## PROVIDED ENTRIES
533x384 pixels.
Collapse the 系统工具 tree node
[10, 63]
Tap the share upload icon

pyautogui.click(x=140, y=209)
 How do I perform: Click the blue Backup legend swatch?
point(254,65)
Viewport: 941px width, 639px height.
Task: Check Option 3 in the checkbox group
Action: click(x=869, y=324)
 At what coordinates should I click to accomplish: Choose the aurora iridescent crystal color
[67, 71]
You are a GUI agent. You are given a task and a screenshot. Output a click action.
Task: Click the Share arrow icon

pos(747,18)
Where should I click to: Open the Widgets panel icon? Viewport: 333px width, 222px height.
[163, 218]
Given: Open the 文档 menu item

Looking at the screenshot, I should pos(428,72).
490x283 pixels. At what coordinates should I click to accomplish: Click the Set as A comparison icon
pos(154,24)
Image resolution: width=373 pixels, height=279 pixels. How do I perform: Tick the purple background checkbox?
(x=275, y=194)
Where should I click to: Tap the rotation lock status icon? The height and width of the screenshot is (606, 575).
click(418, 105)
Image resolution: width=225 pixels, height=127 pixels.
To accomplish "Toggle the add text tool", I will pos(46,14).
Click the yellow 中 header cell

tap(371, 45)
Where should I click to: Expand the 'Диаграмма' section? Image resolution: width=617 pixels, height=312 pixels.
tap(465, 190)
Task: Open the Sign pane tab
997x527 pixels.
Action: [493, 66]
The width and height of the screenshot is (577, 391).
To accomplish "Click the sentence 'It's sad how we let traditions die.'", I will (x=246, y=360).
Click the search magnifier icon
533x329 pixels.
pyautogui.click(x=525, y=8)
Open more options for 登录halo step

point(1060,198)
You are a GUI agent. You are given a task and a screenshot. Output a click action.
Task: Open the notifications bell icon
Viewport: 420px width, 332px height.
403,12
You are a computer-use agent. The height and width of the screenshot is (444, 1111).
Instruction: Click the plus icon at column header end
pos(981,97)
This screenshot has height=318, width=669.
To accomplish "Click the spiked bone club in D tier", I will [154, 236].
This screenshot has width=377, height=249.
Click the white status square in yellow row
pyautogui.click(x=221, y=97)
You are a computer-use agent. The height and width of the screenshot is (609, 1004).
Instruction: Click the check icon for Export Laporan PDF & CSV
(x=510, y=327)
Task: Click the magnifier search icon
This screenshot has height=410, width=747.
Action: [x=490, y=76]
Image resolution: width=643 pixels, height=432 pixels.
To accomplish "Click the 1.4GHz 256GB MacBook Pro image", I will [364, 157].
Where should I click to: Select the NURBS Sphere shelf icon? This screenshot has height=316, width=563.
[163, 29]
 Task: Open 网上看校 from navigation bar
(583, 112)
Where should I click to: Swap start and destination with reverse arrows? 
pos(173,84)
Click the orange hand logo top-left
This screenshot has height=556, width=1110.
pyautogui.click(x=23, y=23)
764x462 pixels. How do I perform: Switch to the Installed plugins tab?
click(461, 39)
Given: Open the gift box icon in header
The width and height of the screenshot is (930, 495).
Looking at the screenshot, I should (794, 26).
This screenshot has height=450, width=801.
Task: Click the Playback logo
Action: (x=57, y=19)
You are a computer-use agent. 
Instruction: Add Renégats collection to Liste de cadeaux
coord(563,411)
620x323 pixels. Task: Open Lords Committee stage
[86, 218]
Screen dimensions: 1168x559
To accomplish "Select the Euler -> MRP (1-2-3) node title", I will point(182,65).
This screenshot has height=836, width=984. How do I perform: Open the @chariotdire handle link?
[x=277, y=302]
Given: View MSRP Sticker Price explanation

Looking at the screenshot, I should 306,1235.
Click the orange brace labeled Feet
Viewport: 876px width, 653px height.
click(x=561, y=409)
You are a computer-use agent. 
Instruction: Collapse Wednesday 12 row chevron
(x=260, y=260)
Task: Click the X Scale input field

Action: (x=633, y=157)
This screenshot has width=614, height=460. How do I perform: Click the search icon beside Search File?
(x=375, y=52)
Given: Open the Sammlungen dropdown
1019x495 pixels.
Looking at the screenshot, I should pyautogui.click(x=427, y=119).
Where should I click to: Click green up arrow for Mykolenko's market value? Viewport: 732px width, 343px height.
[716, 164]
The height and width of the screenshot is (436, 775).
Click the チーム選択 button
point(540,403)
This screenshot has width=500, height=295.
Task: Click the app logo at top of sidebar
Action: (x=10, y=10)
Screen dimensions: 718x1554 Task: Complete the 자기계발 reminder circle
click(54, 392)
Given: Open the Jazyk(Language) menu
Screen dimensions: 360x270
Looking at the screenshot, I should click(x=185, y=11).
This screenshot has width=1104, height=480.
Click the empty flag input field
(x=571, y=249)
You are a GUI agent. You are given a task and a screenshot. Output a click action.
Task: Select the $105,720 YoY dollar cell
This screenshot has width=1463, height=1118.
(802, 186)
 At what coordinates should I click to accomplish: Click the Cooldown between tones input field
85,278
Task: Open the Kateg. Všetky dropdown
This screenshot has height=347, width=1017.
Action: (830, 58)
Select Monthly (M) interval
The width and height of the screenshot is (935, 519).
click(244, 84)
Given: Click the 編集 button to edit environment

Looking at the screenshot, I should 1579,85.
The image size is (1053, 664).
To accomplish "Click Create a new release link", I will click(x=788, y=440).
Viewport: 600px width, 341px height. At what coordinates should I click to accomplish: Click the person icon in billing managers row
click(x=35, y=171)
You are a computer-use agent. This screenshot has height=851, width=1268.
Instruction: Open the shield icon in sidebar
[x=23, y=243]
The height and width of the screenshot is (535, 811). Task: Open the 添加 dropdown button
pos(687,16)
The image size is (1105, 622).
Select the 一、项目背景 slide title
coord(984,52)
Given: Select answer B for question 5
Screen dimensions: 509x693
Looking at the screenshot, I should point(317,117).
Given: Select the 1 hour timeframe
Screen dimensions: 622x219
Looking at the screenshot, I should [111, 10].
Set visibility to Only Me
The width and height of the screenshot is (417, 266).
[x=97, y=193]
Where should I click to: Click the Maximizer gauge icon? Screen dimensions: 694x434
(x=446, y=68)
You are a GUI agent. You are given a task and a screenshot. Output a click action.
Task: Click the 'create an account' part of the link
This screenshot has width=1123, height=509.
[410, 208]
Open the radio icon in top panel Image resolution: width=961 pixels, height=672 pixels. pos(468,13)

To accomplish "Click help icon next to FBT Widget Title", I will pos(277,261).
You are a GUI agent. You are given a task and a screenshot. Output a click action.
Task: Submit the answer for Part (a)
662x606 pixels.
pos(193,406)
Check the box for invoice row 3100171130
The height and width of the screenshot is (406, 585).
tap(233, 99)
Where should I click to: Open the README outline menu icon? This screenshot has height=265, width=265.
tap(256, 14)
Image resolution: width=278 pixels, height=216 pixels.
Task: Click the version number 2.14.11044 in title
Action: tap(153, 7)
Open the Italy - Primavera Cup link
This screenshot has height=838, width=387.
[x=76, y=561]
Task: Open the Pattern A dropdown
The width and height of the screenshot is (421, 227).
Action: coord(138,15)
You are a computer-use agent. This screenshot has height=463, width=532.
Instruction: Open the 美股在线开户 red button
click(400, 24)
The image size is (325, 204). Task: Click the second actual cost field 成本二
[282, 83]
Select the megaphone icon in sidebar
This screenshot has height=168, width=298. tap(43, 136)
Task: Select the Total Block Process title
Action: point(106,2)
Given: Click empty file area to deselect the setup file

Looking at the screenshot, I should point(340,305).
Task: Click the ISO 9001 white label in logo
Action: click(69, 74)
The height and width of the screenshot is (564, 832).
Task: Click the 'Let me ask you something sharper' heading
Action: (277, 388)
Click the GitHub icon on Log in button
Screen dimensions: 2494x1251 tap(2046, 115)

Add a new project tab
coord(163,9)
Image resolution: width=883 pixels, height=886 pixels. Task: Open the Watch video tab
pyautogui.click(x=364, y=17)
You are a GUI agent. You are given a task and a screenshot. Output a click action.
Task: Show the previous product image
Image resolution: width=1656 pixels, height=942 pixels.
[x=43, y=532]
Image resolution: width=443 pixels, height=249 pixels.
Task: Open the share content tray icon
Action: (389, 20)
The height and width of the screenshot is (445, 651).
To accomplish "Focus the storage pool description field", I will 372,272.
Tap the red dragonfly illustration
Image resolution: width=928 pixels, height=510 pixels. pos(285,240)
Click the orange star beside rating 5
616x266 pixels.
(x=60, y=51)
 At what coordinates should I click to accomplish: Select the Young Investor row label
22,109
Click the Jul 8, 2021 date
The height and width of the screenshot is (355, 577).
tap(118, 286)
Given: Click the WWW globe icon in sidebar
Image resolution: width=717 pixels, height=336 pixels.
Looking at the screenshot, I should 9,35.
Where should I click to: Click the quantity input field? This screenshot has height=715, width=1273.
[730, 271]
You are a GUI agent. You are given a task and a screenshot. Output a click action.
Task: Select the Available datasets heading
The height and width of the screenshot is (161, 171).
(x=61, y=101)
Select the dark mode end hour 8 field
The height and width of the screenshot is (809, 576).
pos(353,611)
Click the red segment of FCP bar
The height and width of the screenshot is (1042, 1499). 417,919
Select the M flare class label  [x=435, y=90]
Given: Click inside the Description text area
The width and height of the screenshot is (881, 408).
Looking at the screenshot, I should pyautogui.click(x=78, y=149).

## PROBLEM TO SOLVE
Number of lines above with the word "magnifier": supply it alone.

## EXERCISE RESULT
2